Today, I had some coffee, did some writing, and went for a walk. Writing things down is so helpful to purge your mind of them. All those niggling thoughts just want to get out, and once they are, you can focus on more important matters. Unfortunately, while walking, I was bothered by Sarah Palin. The quotes they have from her speeches were just so trite and unhelpful to the national political dialogue. She's more of a comedian delivering one liners about Hopey Changey stuff. It's a distraction to what is more important, just like South Park is to Nietzsche. But the news media, the so-called liberal media, obsesses over her. What they should focus on is how the U.S. has rested on its laurels for too long, getting fat and lazy on the post-war surpluses, how China and the rest of the world has caught up and is overtaking us as we speak. But I hate politics. It doesn't have to be easy, but we should spend all of our mental and emotional energy just making the goddam country work. If we realized that our opinions are just opinions and that compromise is the only way to live in community with other people, then maybe we could set up a system that works pretty well, freeing us to pursue our personal goals.

So I took a walk to the lake, to see how violent it was. I can hear it roaring all the way from the cottage. From the I tried to walk to the edge of the second ridge of ice, but the ice wasn't solid between the first and the second, and my left foot broke through, getting all wet. Fortunately, my boots kept the water out. So I walked back, getting so warm from all the trekking through snow, up and down stairs, that I had to take my coat and hat off. I made a resolution to sweat once every day so that I can avoid that pins and needles sensation that you get when your pores forget how to sweat.

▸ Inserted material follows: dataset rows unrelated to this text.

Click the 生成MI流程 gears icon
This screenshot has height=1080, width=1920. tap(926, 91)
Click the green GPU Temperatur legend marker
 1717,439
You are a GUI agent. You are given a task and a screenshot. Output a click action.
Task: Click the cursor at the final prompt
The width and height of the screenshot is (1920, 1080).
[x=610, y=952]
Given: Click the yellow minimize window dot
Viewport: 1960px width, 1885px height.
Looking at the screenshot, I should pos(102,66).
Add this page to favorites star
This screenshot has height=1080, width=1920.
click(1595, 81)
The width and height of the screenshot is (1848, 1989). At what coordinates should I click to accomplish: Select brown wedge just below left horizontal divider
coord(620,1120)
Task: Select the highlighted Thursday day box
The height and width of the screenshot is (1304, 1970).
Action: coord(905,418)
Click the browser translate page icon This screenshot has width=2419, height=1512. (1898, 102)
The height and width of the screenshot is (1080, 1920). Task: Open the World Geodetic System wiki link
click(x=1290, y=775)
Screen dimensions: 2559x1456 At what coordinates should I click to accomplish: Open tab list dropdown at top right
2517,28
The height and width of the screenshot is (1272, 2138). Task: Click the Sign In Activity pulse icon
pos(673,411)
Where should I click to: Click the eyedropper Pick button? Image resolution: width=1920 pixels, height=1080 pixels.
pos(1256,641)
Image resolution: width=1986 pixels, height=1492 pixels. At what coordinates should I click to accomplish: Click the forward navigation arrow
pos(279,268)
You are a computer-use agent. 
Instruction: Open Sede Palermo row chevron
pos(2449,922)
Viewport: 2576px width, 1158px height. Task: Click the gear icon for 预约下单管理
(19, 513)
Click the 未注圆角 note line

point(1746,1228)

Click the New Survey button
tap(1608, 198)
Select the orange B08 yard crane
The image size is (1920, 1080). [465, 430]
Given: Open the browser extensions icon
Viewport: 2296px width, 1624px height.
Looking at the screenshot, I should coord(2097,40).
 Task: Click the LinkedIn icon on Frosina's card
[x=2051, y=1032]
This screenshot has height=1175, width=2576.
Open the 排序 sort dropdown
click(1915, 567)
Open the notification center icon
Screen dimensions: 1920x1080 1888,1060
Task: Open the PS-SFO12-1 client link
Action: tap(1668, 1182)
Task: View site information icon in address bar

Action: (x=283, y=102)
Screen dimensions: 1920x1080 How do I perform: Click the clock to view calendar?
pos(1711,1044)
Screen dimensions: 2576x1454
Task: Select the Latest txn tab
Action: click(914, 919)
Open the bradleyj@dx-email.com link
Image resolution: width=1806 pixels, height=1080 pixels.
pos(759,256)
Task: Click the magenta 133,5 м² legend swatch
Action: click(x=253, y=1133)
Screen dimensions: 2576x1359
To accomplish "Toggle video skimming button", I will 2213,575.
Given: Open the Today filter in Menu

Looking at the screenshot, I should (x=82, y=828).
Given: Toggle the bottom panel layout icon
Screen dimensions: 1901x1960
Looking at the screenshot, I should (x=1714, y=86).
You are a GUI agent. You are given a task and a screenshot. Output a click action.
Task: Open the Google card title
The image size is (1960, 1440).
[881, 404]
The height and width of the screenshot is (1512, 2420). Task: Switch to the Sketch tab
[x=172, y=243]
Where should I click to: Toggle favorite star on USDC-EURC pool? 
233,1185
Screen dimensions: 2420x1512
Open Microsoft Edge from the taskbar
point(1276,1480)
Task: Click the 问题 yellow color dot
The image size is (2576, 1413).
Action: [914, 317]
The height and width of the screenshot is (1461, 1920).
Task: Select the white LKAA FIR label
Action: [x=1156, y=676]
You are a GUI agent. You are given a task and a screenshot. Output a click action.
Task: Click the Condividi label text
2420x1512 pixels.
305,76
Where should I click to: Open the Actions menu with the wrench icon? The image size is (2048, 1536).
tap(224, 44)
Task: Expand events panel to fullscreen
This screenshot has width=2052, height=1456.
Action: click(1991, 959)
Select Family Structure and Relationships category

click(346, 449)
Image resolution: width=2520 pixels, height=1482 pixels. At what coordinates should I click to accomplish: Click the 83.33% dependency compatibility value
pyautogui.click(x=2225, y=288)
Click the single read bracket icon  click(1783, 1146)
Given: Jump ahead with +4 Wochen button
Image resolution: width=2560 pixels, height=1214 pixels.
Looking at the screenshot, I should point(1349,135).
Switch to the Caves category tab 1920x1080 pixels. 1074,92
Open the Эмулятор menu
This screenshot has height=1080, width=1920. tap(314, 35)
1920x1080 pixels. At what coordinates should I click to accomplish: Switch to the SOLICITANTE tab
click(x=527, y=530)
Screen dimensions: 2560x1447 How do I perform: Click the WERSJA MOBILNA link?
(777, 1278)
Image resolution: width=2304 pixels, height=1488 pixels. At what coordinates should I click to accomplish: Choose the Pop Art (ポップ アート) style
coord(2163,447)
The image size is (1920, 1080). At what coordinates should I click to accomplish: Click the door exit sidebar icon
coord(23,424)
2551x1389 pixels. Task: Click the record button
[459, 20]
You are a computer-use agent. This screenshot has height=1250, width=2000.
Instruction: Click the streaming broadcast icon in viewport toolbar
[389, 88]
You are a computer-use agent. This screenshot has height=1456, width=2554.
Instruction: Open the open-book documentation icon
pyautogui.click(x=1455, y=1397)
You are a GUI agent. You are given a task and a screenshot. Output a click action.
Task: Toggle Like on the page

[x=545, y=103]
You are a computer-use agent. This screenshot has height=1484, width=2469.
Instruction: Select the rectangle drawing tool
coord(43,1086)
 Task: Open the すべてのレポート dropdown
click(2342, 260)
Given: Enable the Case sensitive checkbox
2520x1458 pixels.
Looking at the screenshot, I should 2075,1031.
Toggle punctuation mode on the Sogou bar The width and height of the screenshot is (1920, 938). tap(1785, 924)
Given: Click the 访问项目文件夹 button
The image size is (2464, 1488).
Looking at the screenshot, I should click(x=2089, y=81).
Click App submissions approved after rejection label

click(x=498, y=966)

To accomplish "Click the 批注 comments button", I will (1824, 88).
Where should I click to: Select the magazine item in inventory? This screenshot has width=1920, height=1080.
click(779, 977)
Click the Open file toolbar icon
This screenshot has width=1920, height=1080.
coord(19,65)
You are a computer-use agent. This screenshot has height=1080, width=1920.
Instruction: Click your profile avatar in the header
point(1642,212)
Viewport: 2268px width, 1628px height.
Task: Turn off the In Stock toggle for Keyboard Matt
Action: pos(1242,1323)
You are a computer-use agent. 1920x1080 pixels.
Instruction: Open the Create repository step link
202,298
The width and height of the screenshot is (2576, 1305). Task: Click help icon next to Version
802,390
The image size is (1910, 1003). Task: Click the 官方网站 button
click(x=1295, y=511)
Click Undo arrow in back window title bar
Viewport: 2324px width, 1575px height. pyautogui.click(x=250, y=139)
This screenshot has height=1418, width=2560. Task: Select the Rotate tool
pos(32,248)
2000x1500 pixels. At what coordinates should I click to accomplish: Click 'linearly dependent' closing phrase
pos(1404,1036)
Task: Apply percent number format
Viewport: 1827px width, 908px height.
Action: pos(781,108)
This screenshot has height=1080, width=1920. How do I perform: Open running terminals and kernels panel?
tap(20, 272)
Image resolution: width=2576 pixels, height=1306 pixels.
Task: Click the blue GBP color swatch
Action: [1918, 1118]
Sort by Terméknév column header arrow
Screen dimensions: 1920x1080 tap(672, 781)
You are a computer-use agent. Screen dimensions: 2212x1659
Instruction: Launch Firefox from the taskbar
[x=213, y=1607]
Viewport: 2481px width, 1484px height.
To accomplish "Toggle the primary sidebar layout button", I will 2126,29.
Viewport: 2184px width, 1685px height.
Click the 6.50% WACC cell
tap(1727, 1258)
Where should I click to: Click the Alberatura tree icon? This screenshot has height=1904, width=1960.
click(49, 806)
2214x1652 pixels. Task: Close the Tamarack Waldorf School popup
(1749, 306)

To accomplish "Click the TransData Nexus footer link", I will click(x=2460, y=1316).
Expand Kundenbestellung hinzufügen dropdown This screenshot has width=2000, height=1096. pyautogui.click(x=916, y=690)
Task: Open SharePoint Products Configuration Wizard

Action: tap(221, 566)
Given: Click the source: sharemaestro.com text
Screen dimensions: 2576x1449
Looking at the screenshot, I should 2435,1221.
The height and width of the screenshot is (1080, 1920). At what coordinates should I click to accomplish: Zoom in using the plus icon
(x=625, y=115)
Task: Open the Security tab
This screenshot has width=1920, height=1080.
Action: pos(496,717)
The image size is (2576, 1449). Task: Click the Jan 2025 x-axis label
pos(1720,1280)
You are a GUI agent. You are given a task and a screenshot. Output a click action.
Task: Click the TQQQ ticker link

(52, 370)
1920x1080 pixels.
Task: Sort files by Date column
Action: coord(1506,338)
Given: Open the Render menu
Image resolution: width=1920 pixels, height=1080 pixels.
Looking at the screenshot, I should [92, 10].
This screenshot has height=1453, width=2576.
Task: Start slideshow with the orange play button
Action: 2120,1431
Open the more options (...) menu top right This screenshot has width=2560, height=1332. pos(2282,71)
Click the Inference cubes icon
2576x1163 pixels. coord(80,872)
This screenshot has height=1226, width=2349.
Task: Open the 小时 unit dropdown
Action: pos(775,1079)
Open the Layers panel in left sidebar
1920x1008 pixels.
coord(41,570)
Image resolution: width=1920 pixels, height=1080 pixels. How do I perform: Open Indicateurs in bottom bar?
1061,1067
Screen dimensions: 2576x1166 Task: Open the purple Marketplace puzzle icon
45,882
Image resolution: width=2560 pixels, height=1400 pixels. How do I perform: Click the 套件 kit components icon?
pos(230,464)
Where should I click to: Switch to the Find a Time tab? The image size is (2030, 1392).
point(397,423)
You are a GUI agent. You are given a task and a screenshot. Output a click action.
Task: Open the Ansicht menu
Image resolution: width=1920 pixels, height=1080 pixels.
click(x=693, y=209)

For me, in my creative process, I really think that if I can just get my head into the right space, I can make great things in a short time. If my head is in the wrong place, I can work and work and only come up with stuff I'll despise later and throw out. I'm still not quite in the right space, but I worked on music during the afternoon into the evening. I didn't invent anything but worked on an old piece.

I had more of the soup from yesterday for lunch, and smoked salmon and spinach salad for dinner. Eating well these days. Taking vitamins and acidophilus. To feed my brain, I read some of Also Sprach Zarathustra and did some serious journalling. And now, I just signed up for Netflix so I can watch movies on my computer at will. It's only 9 bucks a month. Now I can be more in control of my own infotainment.